The rain came. Thunder clapped. Lightning flashed warnings. Then wind picked up, swaying trees and slinging Spanish moss and pine straw through the air as residents in The Landings area east of this old coastal city tried to sleep.
Sam Hochberger, an 87-year-old New Jersey native who retired here, heard debris pounding his home early Friday morning: “Bam, bam, bam.” He sat bolt upright in bed with his wife and hoped the roof would hold.
Tropical storm Hermine was slowly creeping into Georgia, and, officials said, a tornado came with it. Within hours, Georgia Power reported 46,000 of 140,000 customers without electricity in Chatham County. Streets were flooded, countless trees and powerlines down. Stop lights flickered out. Stop signs whipped side to side in the wind, the metal popping loudly.
But by 4 p.m. the worst of the storm had passed, with the tornado warnings lifted, and Chatham emergency workers were shifting back to normal operations, according to officials. A Georgia Power spokesman, Craig Bell, couldn't give a timeline for when electricty would be restored, but it could "definitely" be Saturday.
The worst damage reported was in this east-side neighborhood, a sprawling, gated community of condos and homes where 10 to 15 units were damaged, according to the Chatham emergency management.
Among them was Melody Mauldin’s.
At about 5:15 a.m., she heard a tree crash onto her roof and open a hole as big as a golf cart.
Roofers came and tried to fix it, but Maudlin said they had to abandon the project because the weather was expected to get worse later in the morning and in the early afternoon.
The roofers told Maudlin she had to get out.
“They say if it falls, it’s going to crash right through the center of the house," she said, climbing into a neighbor’s SUV, with a small dark-brown terrier clutched tight to her chest.
She was worried for her elderly mother, who’d already been taken from the house.
Maudlin's eyes were wide with fear.
Debris still fell from the trees.
“Bye,” she said, breathlessly, slamming the SUV door, “have a nice day.”
Her 87-year-old neighbor wasn’t as shaken. His roof held. His yard was a wreck, though.
“This is what the tropical storm did,” he said, surveying the scene of pummeled trees.
He held a rake, hoping to make a dent. He had a job ahead of him. A street sweeper came by and barely seemed to have any luck.
Hochberger said he wasn’t worried with what else Hermine had in store. He figured it couldn’t get worse.
Elsewhere around town, many had been confident from the beginning the city would be mostly unscathed.
Many businesses stayed open. Even Mrs. Hope, the physic reader downtown by Clary’s Cafe, had her open sign lit.
At Staff Zone, a West Bay Street staffing company, folks were in good spirits.

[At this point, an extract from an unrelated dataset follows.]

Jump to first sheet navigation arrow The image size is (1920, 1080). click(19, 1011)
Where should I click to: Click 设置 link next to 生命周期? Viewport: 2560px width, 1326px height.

They felt they had history on their side.
“Savannah has always been lucky. Seems like we always get missed,” Nolan Driggers, a manager, said as day laborers watched a weatherman on the TV in the lobby and waited for a gig.
Samuel Treece, who said he’s a retired pastor and laid-off construction manager, watched the screen, but said he wasn’t too worried.
He’s from Kansas, he said – used to the wrath of Mother Nature from tornado after tornado.
“My main concern is for those who have no shelter, homeless people,” Treece said. Chatham County indeed is among Georgia’s leading counties for homelessness.
At Henry’s diner, Dewi Prasetio, the manager, laughed at the weather reports. Savannah is always mostly OK in such storms, said the woman, petite and bubbly even while pouring coffee at 6 a.m.
She’s lived here for years and has seen many a weatherman be wrong.
This city is lucky, she said.
“I think we have good people,” she joked, with a wry grin, before serving up a spinach omelet.